Supernovae that originate from the collapse of massive stars and are the power behind gamma-ray bursts have them. Supermassive black holes at the centers of galaxies have them. And so too do stellar mass black holes that are the remnants of supernovae that flared long ago. Jets. Intense jets of radiation and particles moving at nearly the speed of light.
Jets occur frequently in objects of interest to researchers working on high-energy astrophysics. Yet they still aren’t well understood. GX 339-4 is the designation given to a black hole with a mass about 6 times that of our Sun and located 20,000 light years away.

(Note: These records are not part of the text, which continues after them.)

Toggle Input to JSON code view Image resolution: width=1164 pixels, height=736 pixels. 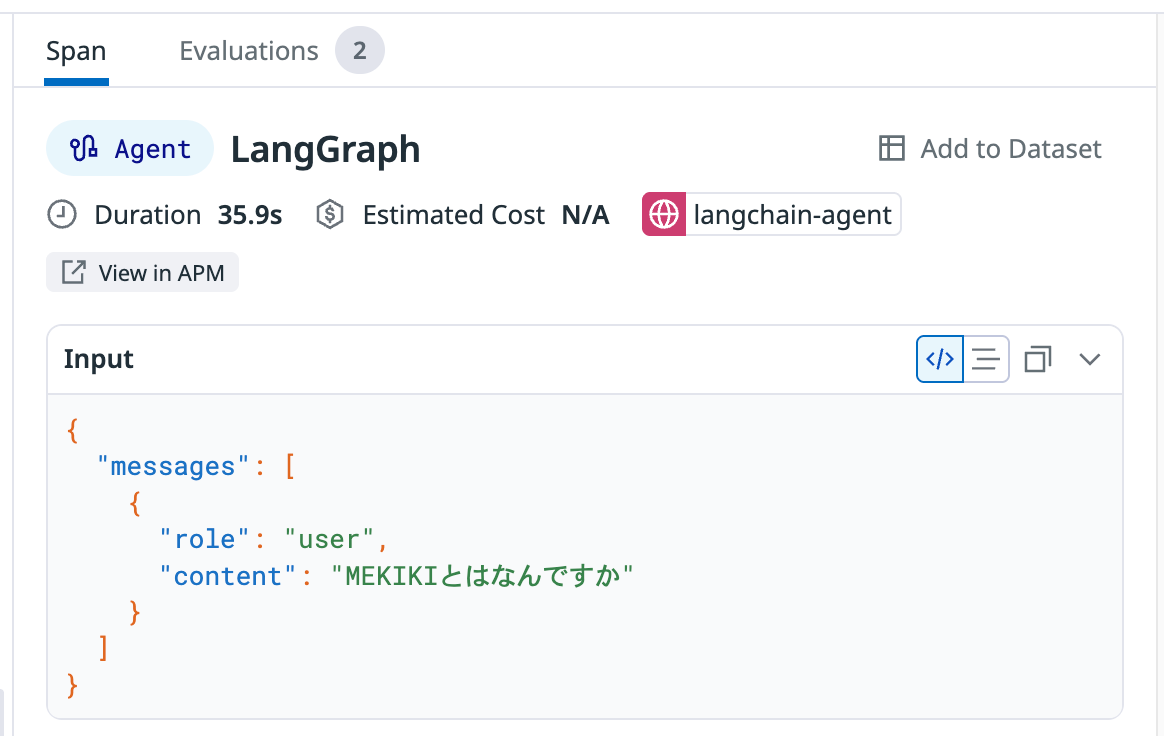pyautogui.click(x=940, y=359)
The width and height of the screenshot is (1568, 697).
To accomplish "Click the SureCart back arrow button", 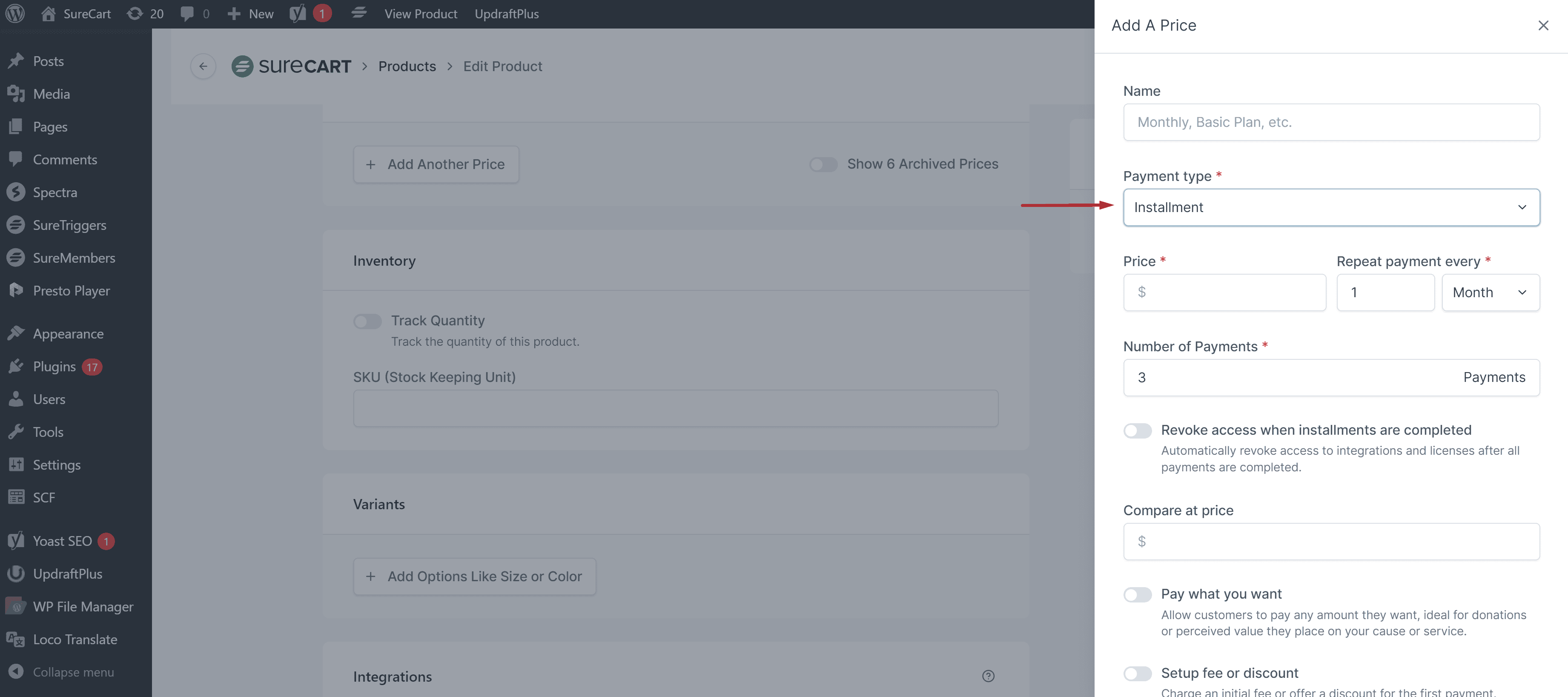I will click(x=203, y=66).
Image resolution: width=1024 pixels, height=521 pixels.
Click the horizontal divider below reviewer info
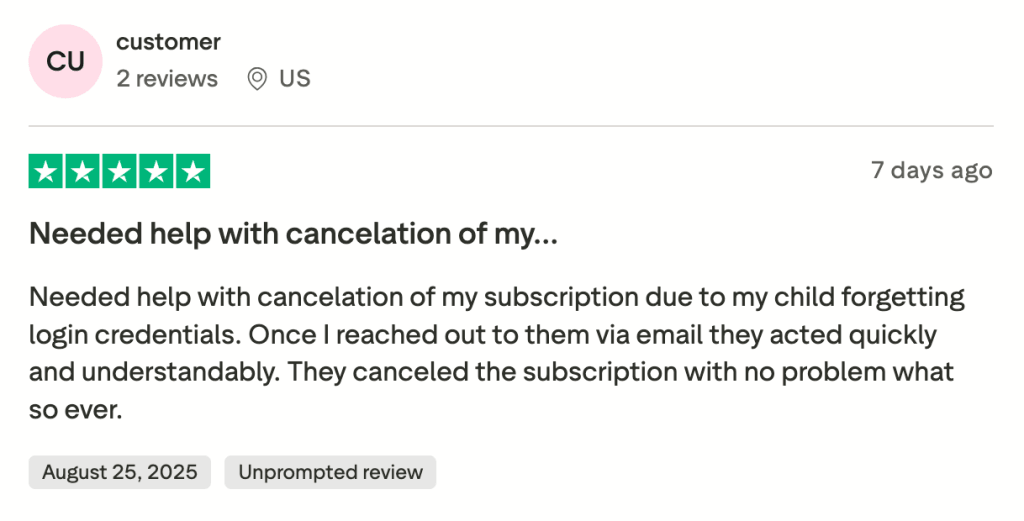(x=511, y=127)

NASA’s Wide-field Infrared Survey Explorer (WISE) records images covering the whole sky every 11 seconds. This made it possible to capture repeated images of a small area around GX 339-4 at the base of its jets. Its jets are fueled by an accretion disk which in turn is fed by gas sucked from a companion star. What was surprising about the observations was the wide variability of both the size and the brightness of the small region where the jets originate.

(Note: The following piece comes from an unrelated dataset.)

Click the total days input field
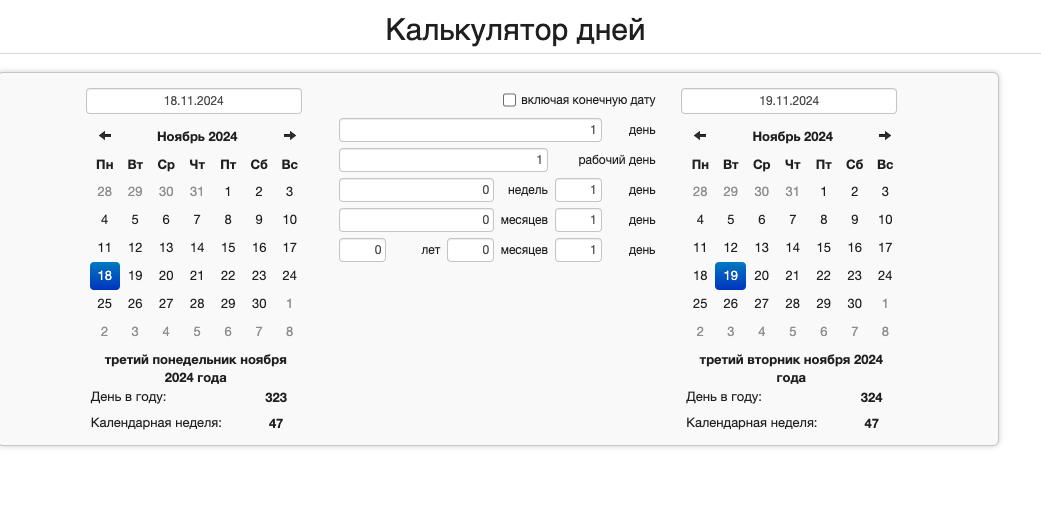Screen dimensions: 1041x511 click(470, 130)
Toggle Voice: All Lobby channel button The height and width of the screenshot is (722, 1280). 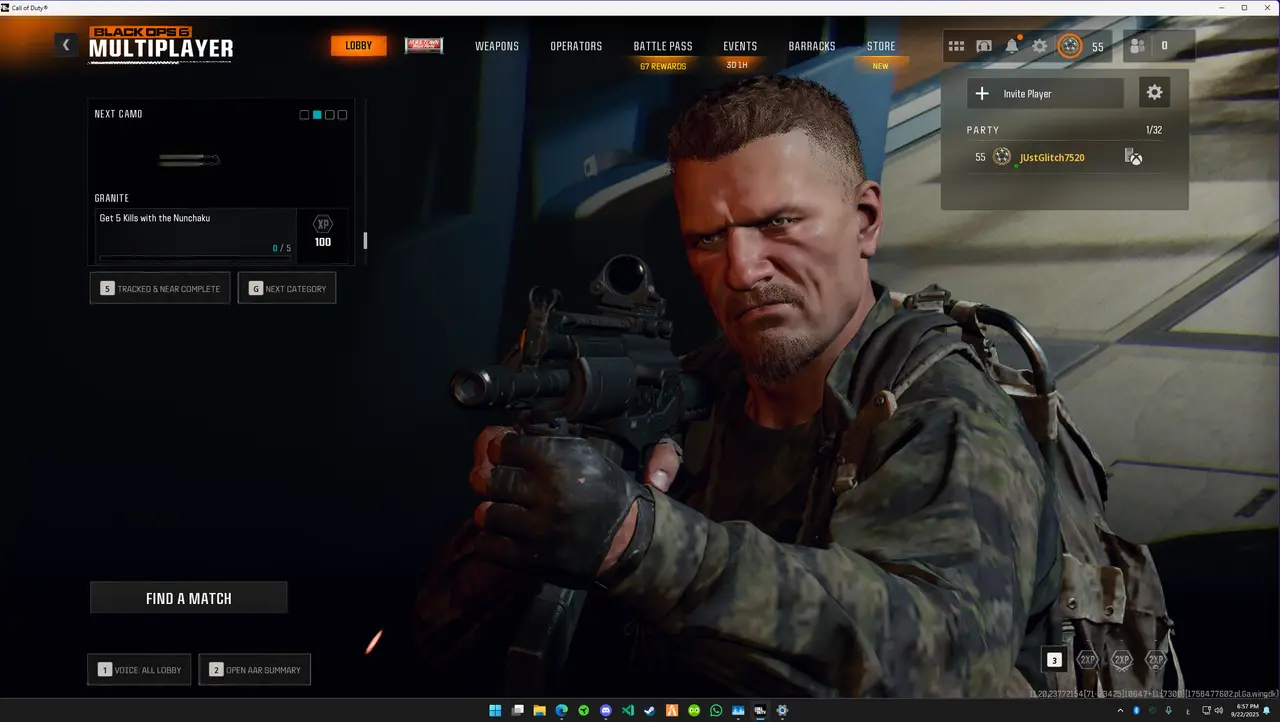click(139, 670)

The results surprised the team, showing huge and erratic fluctuations in the jet activity on timescales ranging from 11 seconds to a few hours. The observations are like a dance of infrared colors and show that the size of the jet’s base varies. Its radius is approximately 15,000 miles (24,140 kilometers), with dramatic changes by as large as a factor of 10 or more.
“If you think of the black hole’s jet as a firehose, then it’s as if we’ve discovered the flow is intermittent and the hose itself is varying wildly in size,” Poshak said.
The new data also allowed astronomers to make the best measurements yet of the black hole’s magnetic field, which is 30,000 times more powerful than the one generated by Earth at its surface. Such a strong field is required for accelerating and channeling the flow of matter into a narrow jet. The WISE data are bringing astronomers closer than ever to understanding how this exotic phenomenon works.